Cultivation & Maintenance
- Organic Fertilizers: Compost, fish emulsion, bone meal
- Mulching: Straw or wood chips for moisture retention
- Pruning/Training: Remove yellowing leaves for air circulation
- Seasonal Care: Shade during hot summers, frost protection in winter
Pests & Diseases
Common Diseases
- Black Rot: Crop rotation and resistant varieties help
- Clubroot: Adjust soil pH to 7.2 and use disease-free seedlings
Pest Management
- Cabbage Loopers & Worms: Use row covers, handpick caterpillars
- Aphids: Encourage ladybugs, spray with neem oil
Harvesting
When & How
- Harvest when heads are firm and reach full size.
- Cut at base with a sharp knife; leave outer leaves for regrowth.
Storage & Preservation
- Short-term: Refrigerate whole heads for 1-2 months.
- Long-term: Ferment into sauerkraut or kimchi; freeze shredded cabbage.
- Seed Saving: Let plants flower and collect dried pods.
Usage & Nutrition Information
Edibility
- All parts edible; outer leaves often tougher.
Culinary Uses
- Raw in salads, coleslaw
- Cooked in soups, stir-fries, roasted dishes
- Fermented into sauerkraut and kimchi
Nutritional Information
- Rich in Vitamin C, K, and fiber.
- Low-calorie, high in antioxidants.
Pet Safety
- Safe in small amounts; too much may cause gas.
Troubleshooting
- Bolting: Happens in high temperatures; plant at the right time.

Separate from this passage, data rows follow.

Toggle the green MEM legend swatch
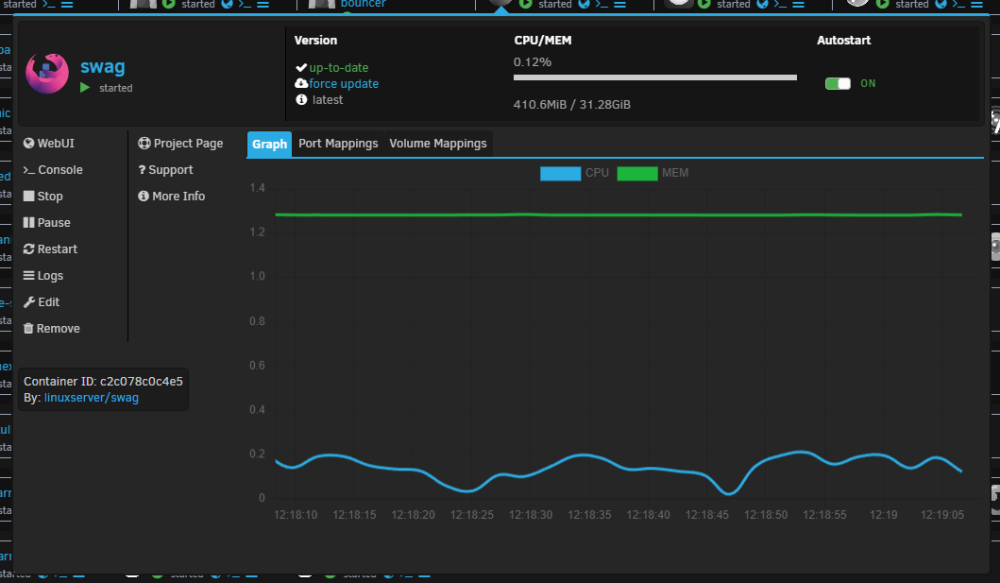The image size is (1000, 583). [637, 173]
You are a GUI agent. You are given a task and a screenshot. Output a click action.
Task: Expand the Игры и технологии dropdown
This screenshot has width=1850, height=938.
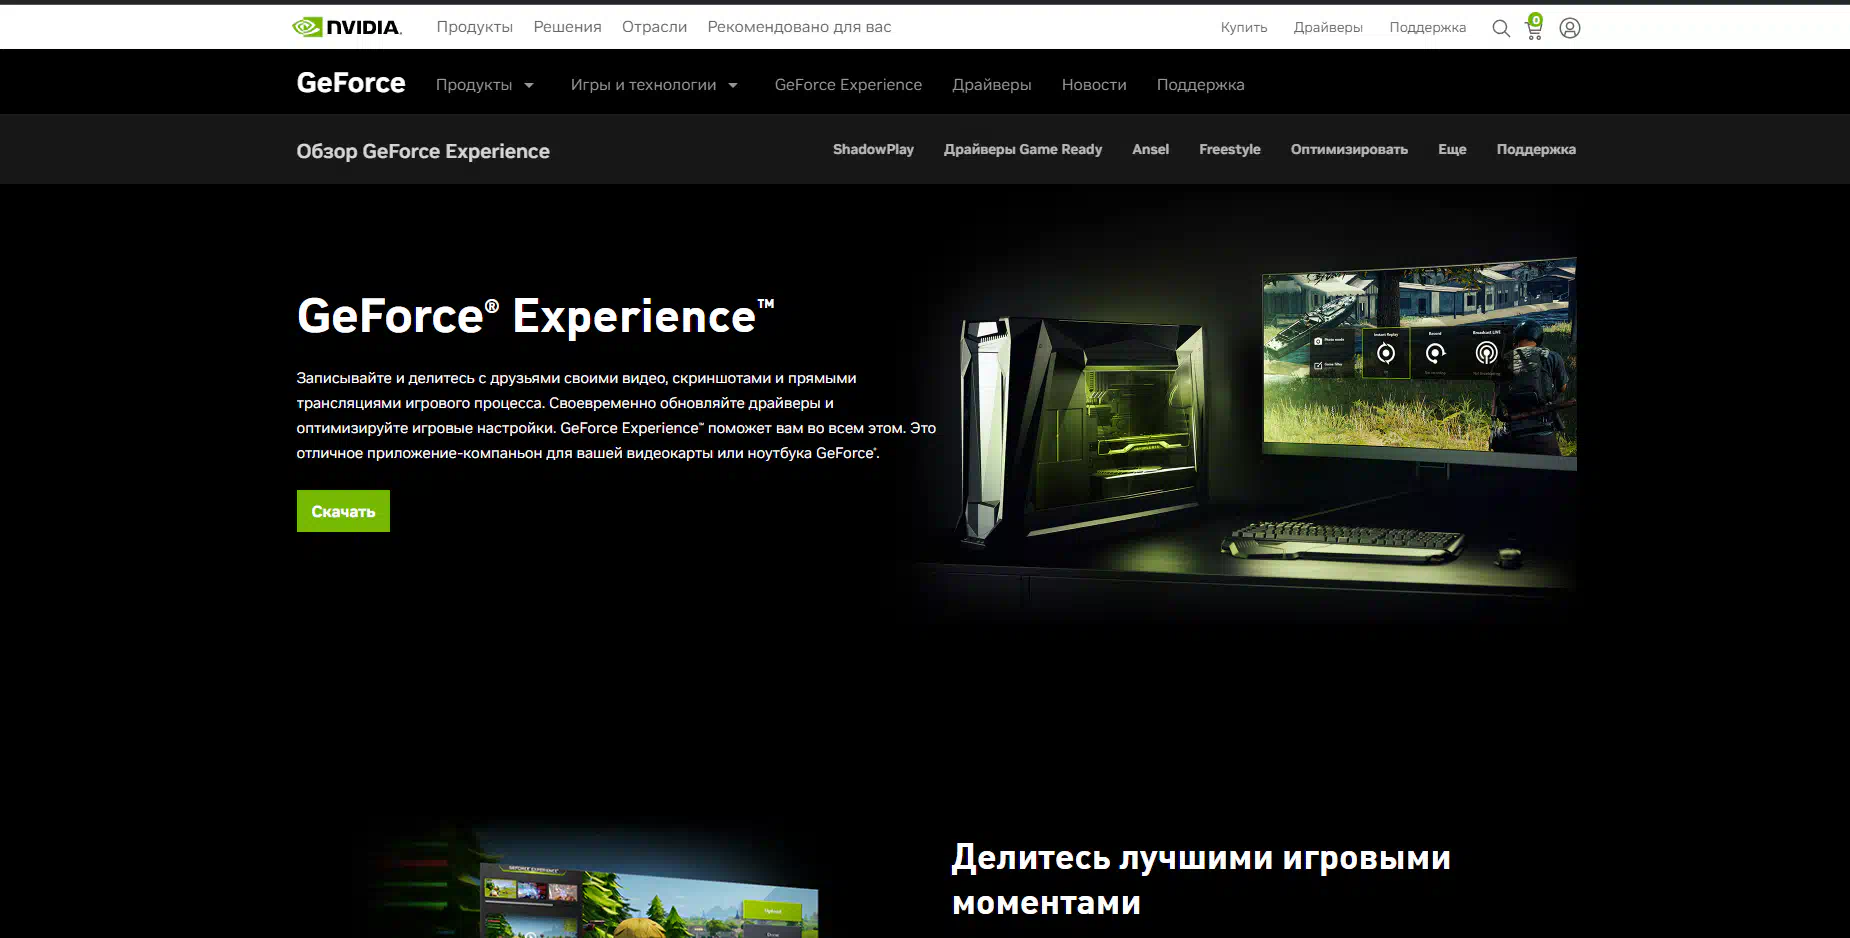tap(654, 85)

- Heads Not Forming: Due to too much nitrogen or poor spacing.
- Splitting Heads: Harvest on time and maintain consistent moisture.
Frequently Asked Questions
- Can I grow cabbage year-round?
- Yes, in mild climates or with season extension techniques.
- How do I prevent cabbage worms?
- Use row covers, companion planting, and hand removal.
- What’s the best variety for beginners?
- “Golden Acre” (small, fast-growing) or “Copenhagen Market.”